Clinical Implications
Studies agree that the majority of soft tissue knee injuries are non-contact and occur during sudden deceleration and/or landing maneuvers [19]. The literature suggests that loading through the quadriceps may be one of the mechanisms leading to knee joint ligament injury, as the quadriceps muscle activity producing sagittal moment has been shown to generate large shear force pulling tibia anteriorly on femur [20, 44]. In this study, knee compression forces as well as sagittal moments were larger in the high drop height. In the low height, however, while the knee compression force increased with instruction, the instruction did not influence the knee flexion moment. Since an increase in the knee flexion moment may increase the risk of joint injury, it appears that the knee joint compression force, and thus, perhaps tissue stimulation toward cartilage formation, during landing from a lower 22 cm height (consistent with a household stair) can be increased using an instruction to land more stiffly without suggestion of increase in the risk of knee joint injury as the knee flexion moment did not increase with landing stiffness.
Limitations
The current study is limited by inclusion of male participants only. Future research should include female participants, as due to the anatomical differences, the kinetics and kinematics of the lower limb may differ between sexes. Further, the current study is limited by the use of an inverse dynamics approach. The authors recognize that the bone-on-bone force does not correspond directly to joint compression force calculated using inverse dynamics approach [32]. The inverse dynamics approach does not consider muscle activation force, which adds to the compression force in the knee.

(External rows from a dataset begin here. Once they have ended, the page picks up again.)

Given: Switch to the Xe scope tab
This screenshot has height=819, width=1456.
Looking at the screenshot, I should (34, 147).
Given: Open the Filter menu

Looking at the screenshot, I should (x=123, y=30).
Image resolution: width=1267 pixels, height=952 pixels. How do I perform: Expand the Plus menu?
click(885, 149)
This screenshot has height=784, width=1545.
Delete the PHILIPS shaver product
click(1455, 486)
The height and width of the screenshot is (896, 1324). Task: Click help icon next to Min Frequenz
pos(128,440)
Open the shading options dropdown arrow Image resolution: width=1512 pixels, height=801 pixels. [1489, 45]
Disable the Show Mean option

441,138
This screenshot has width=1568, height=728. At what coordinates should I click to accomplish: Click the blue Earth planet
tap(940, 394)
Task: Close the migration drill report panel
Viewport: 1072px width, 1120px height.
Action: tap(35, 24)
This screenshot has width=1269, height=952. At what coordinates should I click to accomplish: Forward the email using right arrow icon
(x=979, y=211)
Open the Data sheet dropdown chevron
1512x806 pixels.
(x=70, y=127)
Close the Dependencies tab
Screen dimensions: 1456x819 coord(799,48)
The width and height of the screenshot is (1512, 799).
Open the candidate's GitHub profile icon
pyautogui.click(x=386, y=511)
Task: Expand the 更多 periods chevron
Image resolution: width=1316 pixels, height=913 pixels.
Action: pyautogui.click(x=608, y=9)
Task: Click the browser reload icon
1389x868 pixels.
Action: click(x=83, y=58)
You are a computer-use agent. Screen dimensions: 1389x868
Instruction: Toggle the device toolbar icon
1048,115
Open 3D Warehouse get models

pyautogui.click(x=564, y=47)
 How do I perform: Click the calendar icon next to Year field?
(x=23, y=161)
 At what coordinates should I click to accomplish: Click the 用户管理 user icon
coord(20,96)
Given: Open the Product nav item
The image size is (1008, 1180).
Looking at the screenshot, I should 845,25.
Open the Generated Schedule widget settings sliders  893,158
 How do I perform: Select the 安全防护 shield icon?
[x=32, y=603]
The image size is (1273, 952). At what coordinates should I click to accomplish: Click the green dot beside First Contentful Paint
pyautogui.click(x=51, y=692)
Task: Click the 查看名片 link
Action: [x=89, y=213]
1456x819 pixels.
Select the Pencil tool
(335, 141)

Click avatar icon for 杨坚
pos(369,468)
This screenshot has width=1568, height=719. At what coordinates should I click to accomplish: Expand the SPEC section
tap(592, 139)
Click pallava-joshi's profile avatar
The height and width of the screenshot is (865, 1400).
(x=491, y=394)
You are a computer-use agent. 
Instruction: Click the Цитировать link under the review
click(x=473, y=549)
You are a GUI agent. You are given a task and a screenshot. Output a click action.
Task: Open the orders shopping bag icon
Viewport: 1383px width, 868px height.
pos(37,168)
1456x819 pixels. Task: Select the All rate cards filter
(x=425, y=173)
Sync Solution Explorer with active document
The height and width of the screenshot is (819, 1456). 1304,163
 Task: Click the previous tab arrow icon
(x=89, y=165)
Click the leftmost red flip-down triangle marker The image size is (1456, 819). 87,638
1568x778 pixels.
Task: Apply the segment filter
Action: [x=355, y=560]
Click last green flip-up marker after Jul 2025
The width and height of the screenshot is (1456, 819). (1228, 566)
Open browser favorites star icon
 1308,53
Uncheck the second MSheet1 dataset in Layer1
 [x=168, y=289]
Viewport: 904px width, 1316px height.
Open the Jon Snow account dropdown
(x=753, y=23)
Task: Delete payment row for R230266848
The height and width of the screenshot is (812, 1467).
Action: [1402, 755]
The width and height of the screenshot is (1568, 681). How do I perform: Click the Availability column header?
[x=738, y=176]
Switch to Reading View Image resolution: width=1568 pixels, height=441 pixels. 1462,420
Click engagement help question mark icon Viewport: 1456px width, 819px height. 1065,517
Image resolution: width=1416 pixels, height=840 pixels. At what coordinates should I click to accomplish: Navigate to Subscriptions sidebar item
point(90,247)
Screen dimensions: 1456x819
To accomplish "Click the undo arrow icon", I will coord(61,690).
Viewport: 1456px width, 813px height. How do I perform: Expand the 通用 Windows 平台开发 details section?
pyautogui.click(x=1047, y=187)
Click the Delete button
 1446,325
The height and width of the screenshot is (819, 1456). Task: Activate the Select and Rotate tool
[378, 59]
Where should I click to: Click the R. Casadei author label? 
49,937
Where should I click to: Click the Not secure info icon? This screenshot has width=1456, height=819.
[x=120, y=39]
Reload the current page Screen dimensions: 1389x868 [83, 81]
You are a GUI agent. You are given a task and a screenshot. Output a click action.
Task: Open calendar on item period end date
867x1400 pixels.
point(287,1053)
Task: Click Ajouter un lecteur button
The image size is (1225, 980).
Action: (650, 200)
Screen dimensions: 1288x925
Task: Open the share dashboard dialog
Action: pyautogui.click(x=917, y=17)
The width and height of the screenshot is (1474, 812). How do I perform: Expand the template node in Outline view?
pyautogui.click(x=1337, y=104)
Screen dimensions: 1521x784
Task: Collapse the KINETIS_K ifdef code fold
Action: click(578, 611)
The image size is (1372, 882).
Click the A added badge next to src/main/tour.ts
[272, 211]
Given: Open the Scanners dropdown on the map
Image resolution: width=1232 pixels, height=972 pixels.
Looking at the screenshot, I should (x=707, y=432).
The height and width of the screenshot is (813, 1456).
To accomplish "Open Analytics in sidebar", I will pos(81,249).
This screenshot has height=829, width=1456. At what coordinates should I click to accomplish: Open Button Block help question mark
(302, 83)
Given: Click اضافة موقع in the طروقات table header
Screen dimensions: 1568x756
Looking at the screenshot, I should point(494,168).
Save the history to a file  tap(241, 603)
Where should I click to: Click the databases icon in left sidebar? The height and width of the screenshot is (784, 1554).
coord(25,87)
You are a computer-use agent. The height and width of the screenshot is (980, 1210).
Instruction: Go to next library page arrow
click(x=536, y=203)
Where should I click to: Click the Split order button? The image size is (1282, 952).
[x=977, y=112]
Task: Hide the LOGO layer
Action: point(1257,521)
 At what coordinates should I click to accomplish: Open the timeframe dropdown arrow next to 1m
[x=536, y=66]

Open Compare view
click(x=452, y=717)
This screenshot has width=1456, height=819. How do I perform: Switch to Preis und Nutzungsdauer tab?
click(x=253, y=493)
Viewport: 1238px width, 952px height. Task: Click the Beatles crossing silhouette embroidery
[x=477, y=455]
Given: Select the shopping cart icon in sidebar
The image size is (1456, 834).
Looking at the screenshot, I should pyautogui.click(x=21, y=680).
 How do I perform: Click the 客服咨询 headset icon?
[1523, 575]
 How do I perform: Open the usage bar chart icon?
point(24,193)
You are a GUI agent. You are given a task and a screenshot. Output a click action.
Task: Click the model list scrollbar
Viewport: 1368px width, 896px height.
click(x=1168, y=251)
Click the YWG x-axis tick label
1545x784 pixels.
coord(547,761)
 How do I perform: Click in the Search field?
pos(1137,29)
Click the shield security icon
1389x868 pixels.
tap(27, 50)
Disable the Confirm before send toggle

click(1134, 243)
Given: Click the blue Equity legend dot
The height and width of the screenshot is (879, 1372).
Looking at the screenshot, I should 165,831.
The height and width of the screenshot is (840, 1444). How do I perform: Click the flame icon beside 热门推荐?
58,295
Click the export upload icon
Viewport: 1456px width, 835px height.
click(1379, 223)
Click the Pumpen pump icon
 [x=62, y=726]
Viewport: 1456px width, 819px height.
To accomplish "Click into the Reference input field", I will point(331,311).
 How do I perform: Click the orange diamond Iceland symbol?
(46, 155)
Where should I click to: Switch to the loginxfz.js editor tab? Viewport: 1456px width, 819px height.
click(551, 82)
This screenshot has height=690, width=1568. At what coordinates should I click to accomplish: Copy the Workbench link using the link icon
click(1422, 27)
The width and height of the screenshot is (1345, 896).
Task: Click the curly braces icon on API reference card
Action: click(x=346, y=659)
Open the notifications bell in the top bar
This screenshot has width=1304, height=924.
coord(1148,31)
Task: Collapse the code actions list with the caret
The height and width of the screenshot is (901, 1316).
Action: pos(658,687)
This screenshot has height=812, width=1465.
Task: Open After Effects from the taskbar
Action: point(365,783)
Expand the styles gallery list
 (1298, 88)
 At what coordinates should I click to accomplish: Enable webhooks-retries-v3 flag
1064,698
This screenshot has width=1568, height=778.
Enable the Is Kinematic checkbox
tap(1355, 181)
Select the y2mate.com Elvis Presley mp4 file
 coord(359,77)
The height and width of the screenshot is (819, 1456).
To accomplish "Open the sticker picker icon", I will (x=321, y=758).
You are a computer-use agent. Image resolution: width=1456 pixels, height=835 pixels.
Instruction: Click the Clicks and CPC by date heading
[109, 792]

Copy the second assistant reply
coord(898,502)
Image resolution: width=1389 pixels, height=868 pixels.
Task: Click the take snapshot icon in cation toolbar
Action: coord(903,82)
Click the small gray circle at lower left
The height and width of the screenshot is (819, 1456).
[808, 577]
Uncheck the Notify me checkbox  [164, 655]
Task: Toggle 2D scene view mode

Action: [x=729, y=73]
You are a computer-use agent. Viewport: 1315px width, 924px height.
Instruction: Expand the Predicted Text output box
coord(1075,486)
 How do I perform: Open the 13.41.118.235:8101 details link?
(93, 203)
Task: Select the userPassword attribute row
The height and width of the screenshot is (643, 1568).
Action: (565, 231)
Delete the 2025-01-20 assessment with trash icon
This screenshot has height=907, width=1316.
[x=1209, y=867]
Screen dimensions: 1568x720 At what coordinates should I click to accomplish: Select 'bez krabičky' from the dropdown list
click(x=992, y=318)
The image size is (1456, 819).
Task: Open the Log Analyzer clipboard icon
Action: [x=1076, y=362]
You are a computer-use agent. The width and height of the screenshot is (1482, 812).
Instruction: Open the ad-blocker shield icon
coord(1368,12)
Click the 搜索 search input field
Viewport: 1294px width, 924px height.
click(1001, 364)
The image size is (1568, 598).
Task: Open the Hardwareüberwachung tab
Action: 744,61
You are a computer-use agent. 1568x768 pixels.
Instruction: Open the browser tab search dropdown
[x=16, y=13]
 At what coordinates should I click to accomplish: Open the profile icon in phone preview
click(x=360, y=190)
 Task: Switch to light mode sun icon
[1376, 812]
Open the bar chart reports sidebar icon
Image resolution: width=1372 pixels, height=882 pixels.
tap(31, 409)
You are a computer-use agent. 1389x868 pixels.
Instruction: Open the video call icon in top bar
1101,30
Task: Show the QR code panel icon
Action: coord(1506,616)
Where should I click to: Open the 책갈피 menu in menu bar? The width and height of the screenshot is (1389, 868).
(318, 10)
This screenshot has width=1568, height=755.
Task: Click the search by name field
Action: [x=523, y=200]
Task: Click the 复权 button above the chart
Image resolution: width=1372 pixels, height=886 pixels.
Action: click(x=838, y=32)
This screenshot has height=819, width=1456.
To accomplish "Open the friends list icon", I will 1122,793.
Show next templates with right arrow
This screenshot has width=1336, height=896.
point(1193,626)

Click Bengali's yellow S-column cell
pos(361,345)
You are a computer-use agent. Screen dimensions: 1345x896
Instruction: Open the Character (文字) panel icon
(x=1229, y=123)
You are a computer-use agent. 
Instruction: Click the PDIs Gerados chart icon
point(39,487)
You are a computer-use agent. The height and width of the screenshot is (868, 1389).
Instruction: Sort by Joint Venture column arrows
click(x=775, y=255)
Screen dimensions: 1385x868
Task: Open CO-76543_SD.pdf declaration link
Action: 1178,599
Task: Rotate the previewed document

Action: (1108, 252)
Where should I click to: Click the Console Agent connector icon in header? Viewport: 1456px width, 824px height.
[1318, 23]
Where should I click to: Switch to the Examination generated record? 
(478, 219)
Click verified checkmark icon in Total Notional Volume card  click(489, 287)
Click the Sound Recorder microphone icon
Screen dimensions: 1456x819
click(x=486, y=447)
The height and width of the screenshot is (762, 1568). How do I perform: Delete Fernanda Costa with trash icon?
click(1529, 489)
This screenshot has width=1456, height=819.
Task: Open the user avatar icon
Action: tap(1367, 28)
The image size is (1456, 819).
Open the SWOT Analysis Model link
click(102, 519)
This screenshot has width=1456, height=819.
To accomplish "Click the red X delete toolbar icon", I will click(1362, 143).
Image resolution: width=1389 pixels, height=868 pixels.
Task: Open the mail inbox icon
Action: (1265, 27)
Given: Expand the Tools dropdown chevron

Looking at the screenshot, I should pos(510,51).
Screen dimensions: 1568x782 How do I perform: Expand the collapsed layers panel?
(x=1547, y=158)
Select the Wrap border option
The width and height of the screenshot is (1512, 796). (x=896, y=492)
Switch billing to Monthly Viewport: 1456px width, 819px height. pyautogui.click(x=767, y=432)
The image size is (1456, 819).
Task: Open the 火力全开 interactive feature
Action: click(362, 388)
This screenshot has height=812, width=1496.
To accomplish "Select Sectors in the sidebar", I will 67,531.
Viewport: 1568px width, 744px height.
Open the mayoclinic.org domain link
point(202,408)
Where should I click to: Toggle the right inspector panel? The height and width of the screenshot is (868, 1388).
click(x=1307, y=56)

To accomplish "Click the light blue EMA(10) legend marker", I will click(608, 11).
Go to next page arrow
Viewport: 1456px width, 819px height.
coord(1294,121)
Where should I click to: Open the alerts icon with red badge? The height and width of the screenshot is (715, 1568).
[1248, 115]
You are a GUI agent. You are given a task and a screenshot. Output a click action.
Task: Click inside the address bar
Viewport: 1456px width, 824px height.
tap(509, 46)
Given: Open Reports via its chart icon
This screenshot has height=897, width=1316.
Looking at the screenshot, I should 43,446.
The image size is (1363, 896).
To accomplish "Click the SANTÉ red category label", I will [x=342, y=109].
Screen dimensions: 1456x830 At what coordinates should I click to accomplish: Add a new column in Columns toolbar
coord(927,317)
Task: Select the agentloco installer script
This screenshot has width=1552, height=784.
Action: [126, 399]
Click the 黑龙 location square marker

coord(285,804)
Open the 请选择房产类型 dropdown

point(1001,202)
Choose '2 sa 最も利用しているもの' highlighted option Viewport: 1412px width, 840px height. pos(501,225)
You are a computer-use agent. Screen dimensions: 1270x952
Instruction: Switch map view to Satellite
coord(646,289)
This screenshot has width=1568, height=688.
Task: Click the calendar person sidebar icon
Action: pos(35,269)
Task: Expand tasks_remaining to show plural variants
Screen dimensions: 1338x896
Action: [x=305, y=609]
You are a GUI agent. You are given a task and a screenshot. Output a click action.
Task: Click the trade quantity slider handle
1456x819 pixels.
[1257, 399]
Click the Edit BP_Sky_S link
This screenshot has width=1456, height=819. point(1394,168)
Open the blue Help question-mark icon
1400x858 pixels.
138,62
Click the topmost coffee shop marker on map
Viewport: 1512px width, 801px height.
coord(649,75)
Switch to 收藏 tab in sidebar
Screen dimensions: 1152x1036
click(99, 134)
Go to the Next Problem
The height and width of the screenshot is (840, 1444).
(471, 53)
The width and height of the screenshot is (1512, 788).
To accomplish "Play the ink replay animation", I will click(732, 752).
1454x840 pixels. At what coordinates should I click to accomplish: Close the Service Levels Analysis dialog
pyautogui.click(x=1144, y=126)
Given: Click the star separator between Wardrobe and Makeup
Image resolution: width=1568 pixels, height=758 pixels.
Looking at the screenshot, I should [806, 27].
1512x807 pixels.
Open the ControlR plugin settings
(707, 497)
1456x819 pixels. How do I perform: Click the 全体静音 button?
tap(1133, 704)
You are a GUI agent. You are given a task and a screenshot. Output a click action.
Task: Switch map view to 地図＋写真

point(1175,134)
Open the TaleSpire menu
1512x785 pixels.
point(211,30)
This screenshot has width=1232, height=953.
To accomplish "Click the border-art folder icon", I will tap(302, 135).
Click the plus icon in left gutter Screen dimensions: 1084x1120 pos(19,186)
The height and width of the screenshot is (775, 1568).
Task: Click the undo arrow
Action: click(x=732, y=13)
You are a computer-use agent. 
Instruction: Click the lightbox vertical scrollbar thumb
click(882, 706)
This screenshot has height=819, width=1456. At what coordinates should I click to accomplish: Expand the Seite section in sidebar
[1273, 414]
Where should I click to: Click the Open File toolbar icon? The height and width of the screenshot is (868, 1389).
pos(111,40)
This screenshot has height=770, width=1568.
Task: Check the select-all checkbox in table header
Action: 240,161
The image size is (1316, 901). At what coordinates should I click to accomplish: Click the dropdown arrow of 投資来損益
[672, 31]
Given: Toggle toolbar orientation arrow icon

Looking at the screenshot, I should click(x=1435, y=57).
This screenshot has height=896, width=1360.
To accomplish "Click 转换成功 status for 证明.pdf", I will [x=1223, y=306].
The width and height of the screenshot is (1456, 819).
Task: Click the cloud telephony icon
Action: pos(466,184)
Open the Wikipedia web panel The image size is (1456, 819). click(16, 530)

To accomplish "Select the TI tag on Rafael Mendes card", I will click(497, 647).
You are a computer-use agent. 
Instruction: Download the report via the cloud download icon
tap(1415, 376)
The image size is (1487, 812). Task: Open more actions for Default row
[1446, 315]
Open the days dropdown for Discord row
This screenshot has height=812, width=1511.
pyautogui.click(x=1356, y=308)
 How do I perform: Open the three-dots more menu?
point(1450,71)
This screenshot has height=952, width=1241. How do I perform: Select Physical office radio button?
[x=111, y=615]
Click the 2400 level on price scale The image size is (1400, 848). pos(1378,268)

Previous research has shown comparable knee loads during stair climb to the current findings during the low-soft condition, while the tibiofemoral bone-on-bone force was 3.5-fold larger when compared to joint reaction force [45]. Nevertheless, the inverse dynamics approach is a feasible and simpler alternative to techniques used to quantify joint bone-on-bone loading [46]. The future work should include muscle force modeling to improve joint compression force estimation. Lastly, a relatively large number of trials collected in this study may have resulted in participant fatigue despite that participants received rest/recovery breaks. Fatigue can affect measures obtained using the inverse dynamics approach resulting in the order effect. We mitigated the effect of fatigue by counterbalancing the first two blocks of trials across participants and randomly assigning the last four trial blocks. With the follow-up analysis, we showed no difference between the earlier and later trial means which suggests that fatigue, if present, did not affect the measures of interest.